INVISIBLE parte de una pregunta: ¿Qué permanece cuando aquello que hemos vivido no puede ser visto, nombrado o contado? La obra se aproxima al abuso infantil desde ese lugar de invisibilidad en el que permanecen el silencio, la vergüenza y aquello que se guarda en el interior. No me interesa representar una herida concreta, sino reflexionar y mirar hacia dentro, atravesar capas y enfrentarse a aquello que permanece escondido. Lo que callamos, lo que escondemos, lo que nos juzga y nos señala. Lo que habita en las entrañas y permanece invisible, pero que, de alguna manera, sigue estando e interviene en la construcción de nuestra identidad.
Desde esta perspectiva, el propio proceso creativo se convierte en un proceso de búsqueda.
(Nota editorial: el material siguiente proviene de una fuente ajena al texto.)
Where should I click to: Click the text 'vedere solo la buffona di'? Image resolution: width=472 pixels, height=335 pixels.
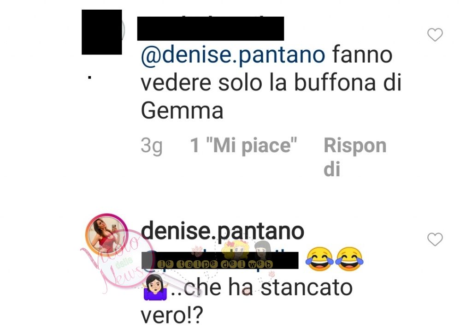point(271,83)
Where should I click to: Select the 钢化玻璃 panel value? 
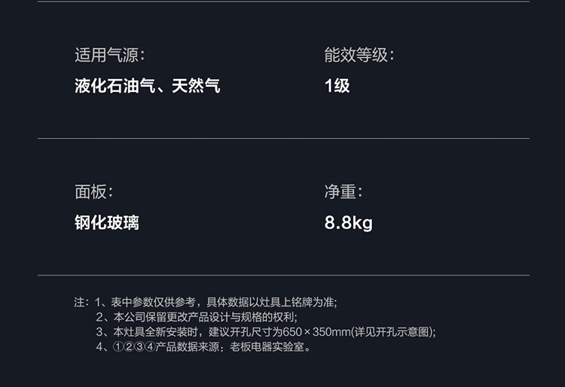tap(106, 223)
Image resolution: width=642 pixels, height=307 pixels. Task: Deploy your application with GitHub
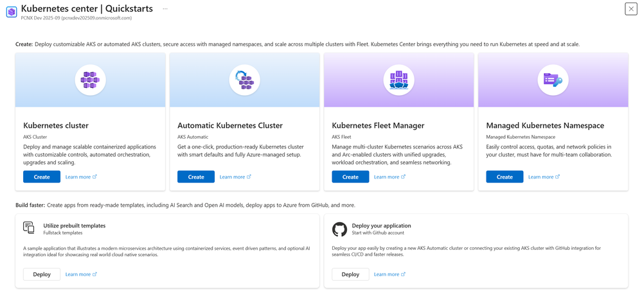(350, 274)
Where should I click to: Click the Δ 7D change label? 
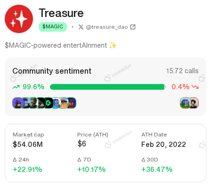84,160
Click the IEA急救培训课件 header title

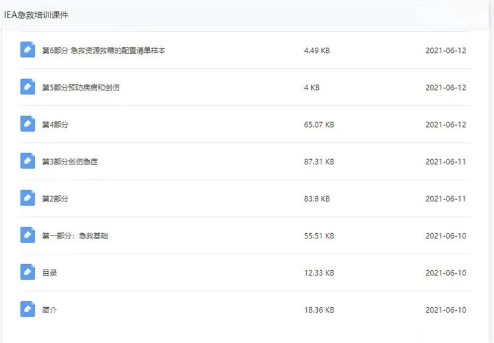tap(36, 15)
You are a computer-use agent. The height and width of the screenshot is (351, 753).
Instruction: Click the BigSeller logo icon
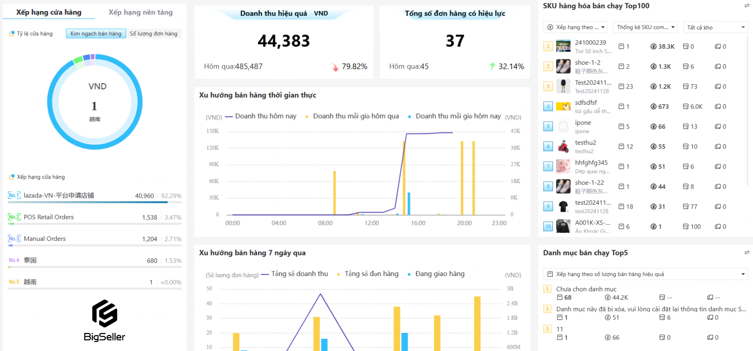pyautogui.click(x=104, y=313)
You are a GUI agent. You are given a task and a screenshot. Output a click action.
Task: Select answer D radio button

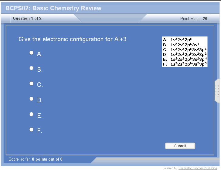point(32,99)
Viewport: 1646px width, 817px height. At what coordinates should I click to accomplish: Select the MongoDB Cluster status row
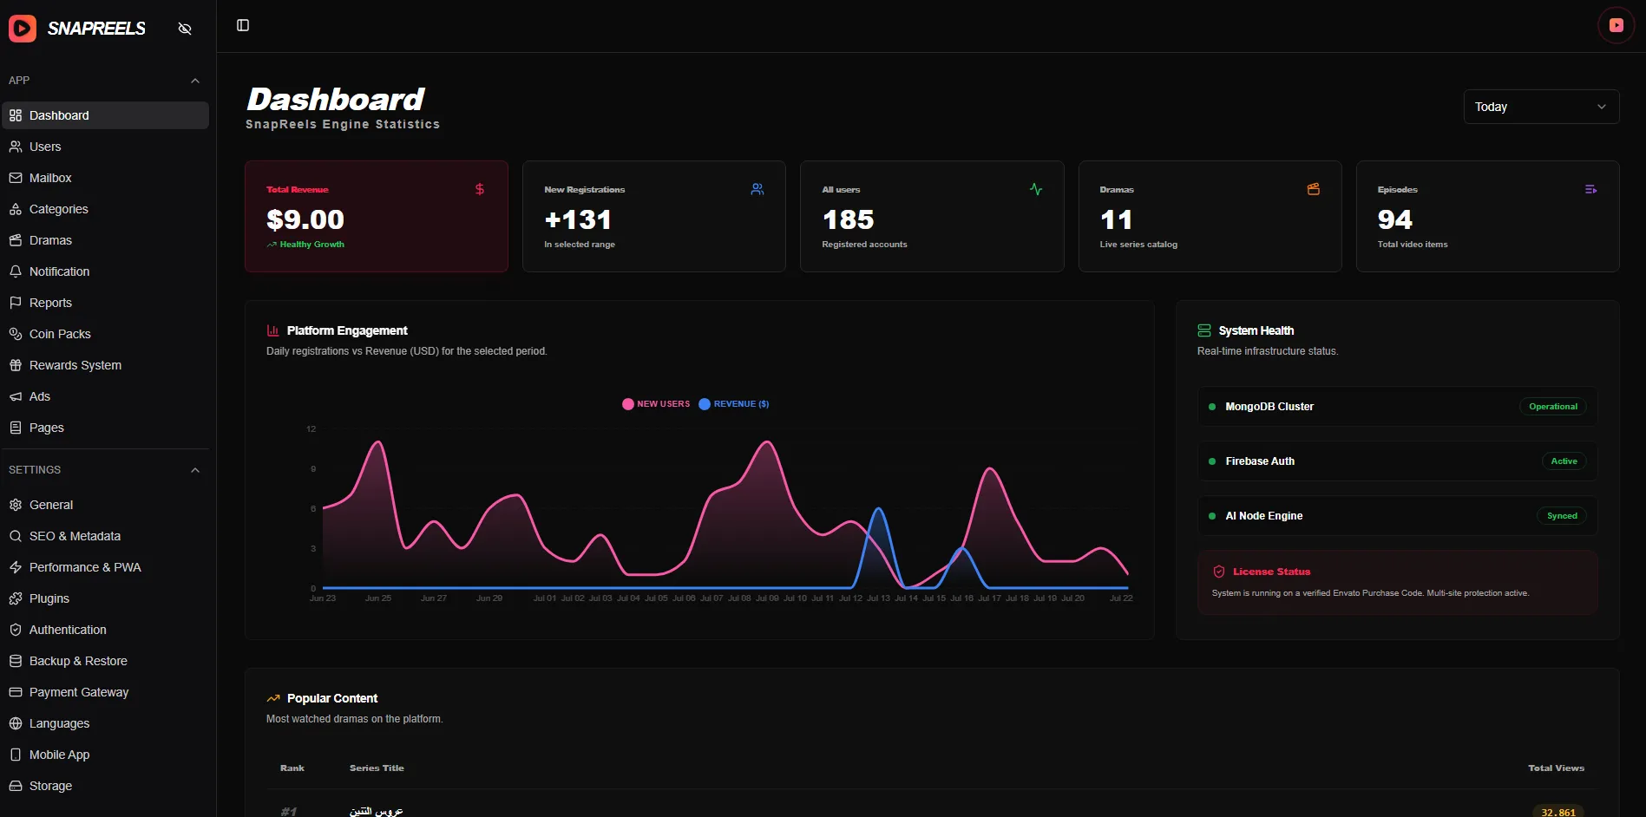(x=1397, y=407)
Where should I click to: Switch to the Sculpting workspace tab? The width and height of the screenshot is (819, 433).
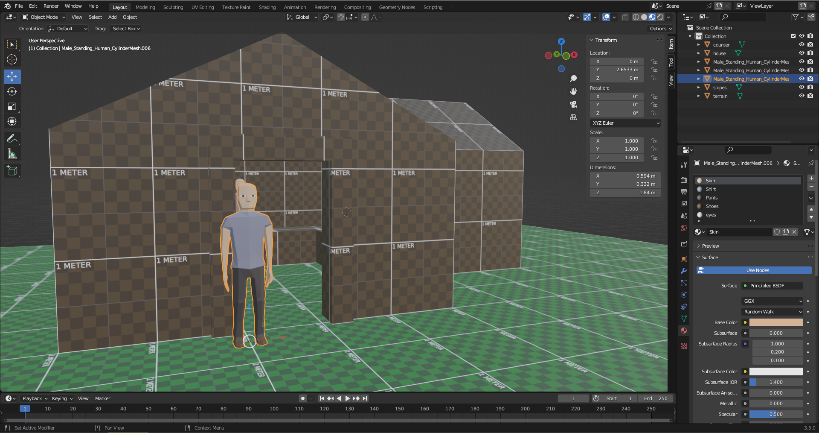pos(173,7)
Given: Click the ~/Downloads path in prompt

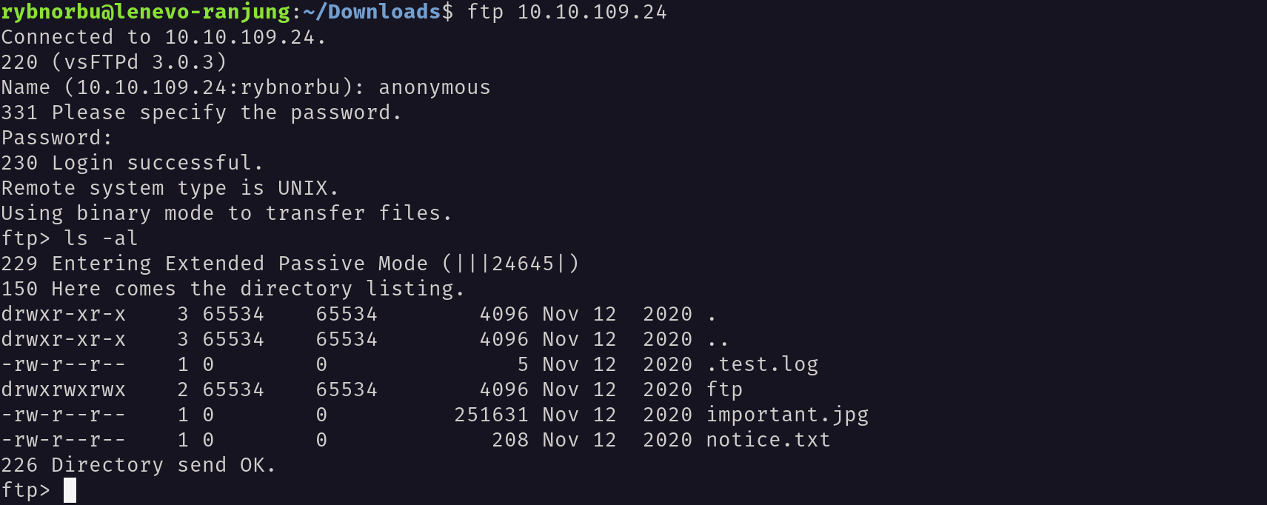Looking at the screenshot, I should click(x=372, y=13).
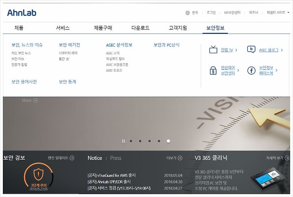Click the 엔진 업데이트 arrow icon

(x=72, y=158)
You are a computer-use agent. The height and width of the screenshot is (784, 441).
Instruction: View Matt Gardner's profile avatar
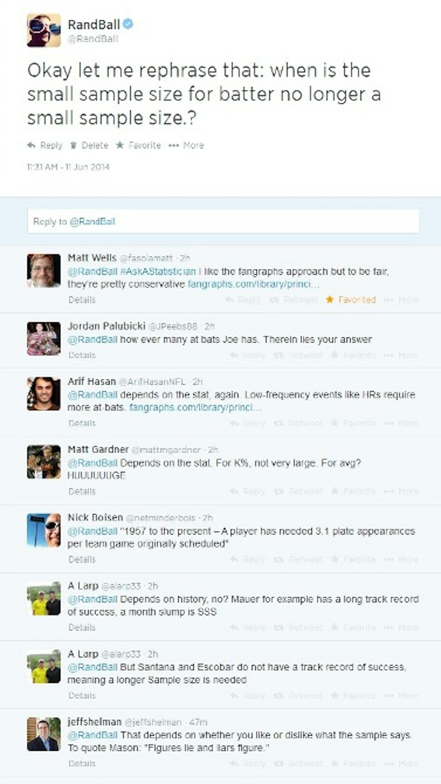coord(44,462)
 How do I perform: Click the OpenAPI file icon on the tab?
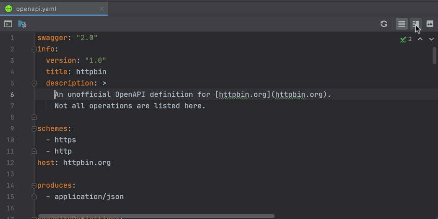[x=9, y=9]
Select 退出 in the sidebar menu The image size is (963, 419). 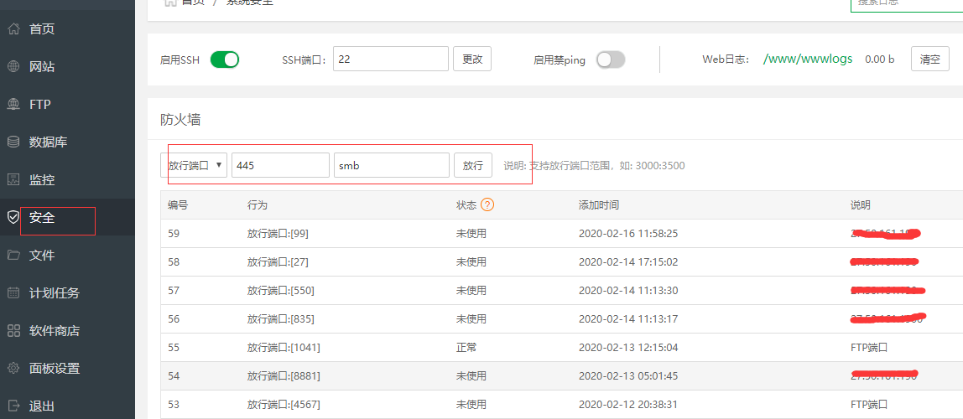point(42,406)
Investigar la materia es también una forma de investigarme: formular preguntas, búsqueda de materiales y herramientas, ensayo, error y volver a construir. Cada acción modifica la materia. El proceso deja de ser únicamente técnico para convertirse en un recorrido de construcción y reconstrucción de la propia identidad. El papel, las fibras podridas, las capas, ocultan, protegen y contienen. Son memoria, silencio y también identidad. Lo que se esconde no desaparece: permanece, transforma y acaba formando parte de aquello en lo que nos convertimos.
Tallar, devastar, triturar, presión y huella. Cada nivel de relieve y cada transparencia latente que solo se revela al trasluz encarnan la tensión entre la censura social, el instinto de protección y el peso del juicio que señala. Por eso, este proceso no consiste únicamente en construir una obra, sino en buscar aquello que permanece «oculto» o INVISIBLE para poder reconocerlo. Buscar en la materia para buscarse a uno mismo. Y al encontrarte frente a ella, la pregunta cambia de lugar: ¿Qué permanece invisible en ti?